Pero lo que realmente es grave por su enorme trascendencia, actual y futura, es la permanente mentira sobre la que se ha montado la campaña para tergiversar y falsificar nuestra Historia reciente o pasada, con unos planes educativos que ignoran deliberadamente, o que falsifican flagrantemente, trozos enteros de la misma, por lo que las nuevas generaciones nacen ya condenadas a ser ignaras, porque solo pueden acceder a lo se les enseña. O sea, privándoles del derecho a conocer lo que somos y lo que han sido nuestros antepasados. Algo así como si en una familia a los nietos no se les permitiera saber quiénes fueron o son sus abuelos o bisabuelos y lo que hicieron, y lo poco que se les enseñara, fuera una versión sesgada y manipulada de buenos y malos.

Eso es también lo que pretende la llamada Ley de la Memoria Democrática, como la anterior Histórica, que no solo nace ya fundamentada en una mentira, ya que, como dice Trapiello, «no hay memoria individual sino colectiva, porque el recordar es cosa de cada persona, y la verdad es cosa de todas» y que para colmo, estará escrita por los enemigos de España ya sean separatistas o de Unidas Podemos.

Pero hay algo todavía mucho más grave, y que nunca hubiéramos pensado los españoles que un gobierno nos lo pudiera presentar como beneficioso para nuestra sociedad. Es el intento basado en la mentira o falacia de unos supuestos e inexistentes derechos de los niños, sin contar con los padres ni con los médicos expertos en el tema, una increíble ley llamada Trans, que será pronto aprobada, y que permitirá que nuestros hijos y nuestros y nietos, de ambos sexos, se ahormen desde la infancia en unos seres neutros, ni hombres ni mujeres, y en donde pocos años más tarde, puedan elegir cambiar de género cuando se les antoje, sin contar con ningún tipo de autorización, e iniciarse sin límites en prácticas sexistas con quien les plazca, para satisfacción y euforia de los pedófilos. Todo será válido para erradicar cuanto antes la inocencia de los más pequeños, y degradar con esas prácticas en un desenfreno repugnante y antinatural a los un poco más mayores.

Y todo esto sin ningún tipo de reacción, o al menos muy tibia y cobarde, de aquellos que tienen la obligación moral, educacional o religiosa de denunciarlo con todas sus consecuencias, y oponerse frontalmente a ello, empezando por los padres.

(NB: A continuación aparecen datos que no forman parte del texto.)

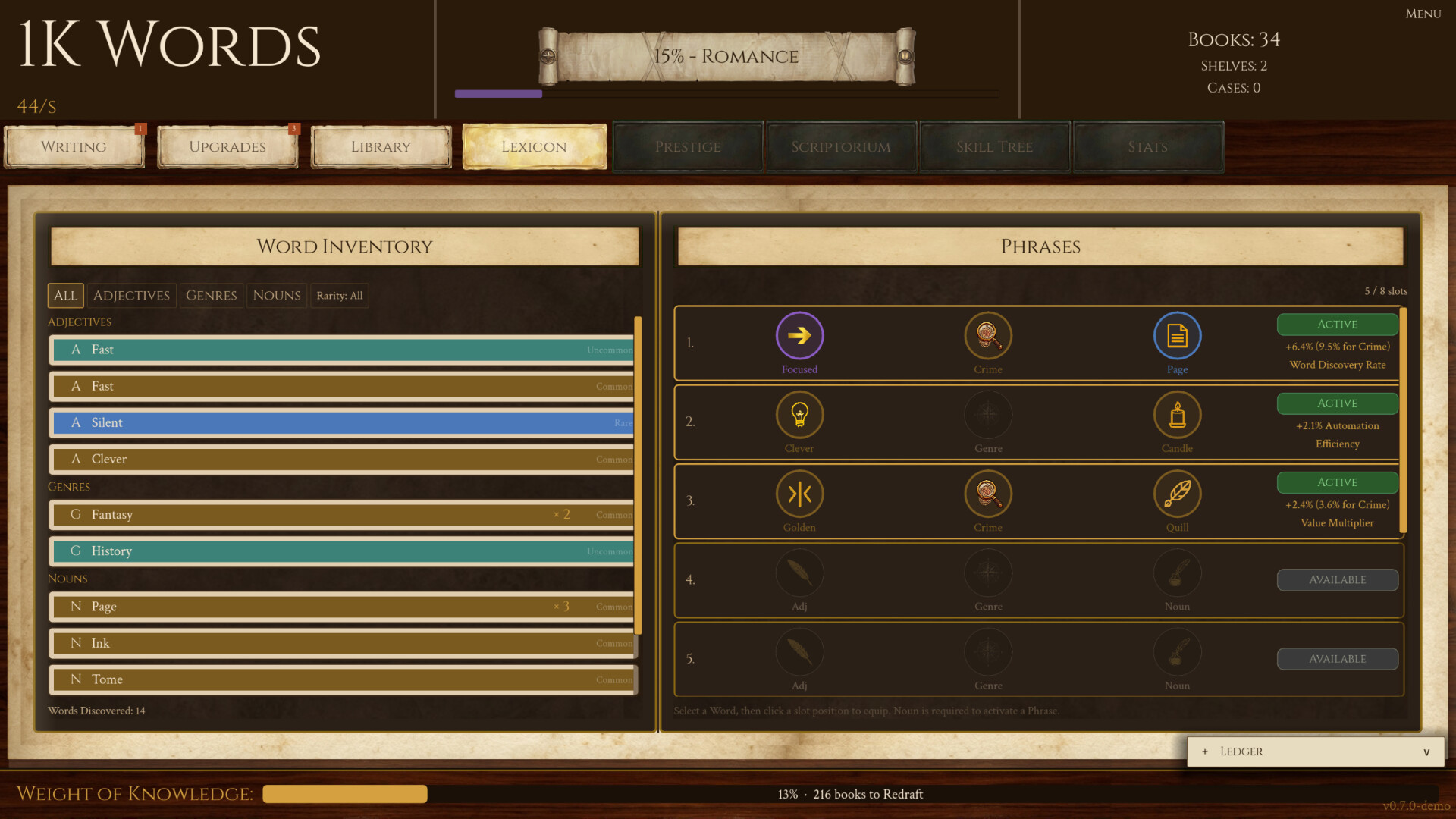This screenshot has width=1456, height=819.
Task: Select the Crime magnifier icon in phrase 1
Action: [988, 335]
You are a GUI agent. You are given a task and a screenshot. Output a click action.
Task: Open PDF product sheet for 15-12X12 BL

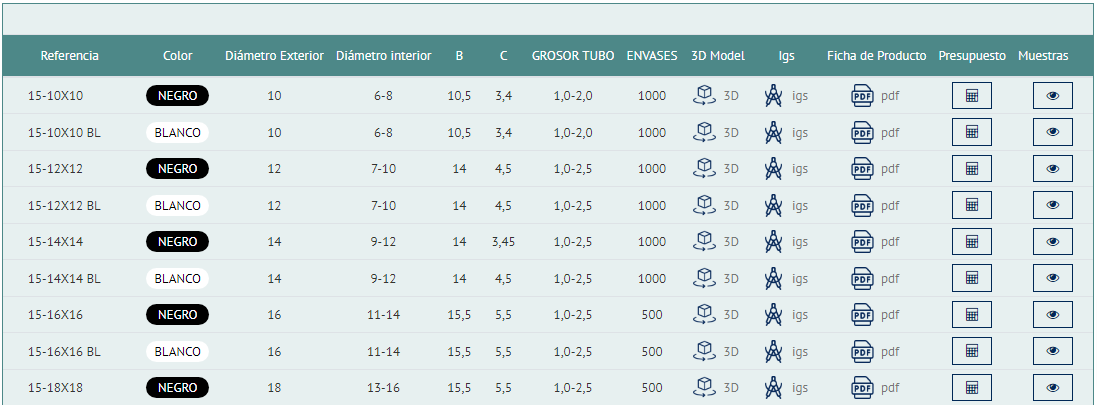tap(875, 205)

Pero no hay cuidado, por medio hay muchos privilegios, muchas subvenciones, y muchas situaciones personales e institucionales que pueden peligrar. ¿Dónde están los profetas que denuncien abusos y mentiras, o los mártires, o los católicos capaces, no de morir en este empeño, que eso sería excesivo, sino de arriesgar un puesto de trabajo, una cátedra, un cargo o una situación difícil en su profesión?

Todos somos responsables pero no reaccionamos, nos cuesta decir y defender la Verdad, y nos ata y acogota la fuerza de la Mentira.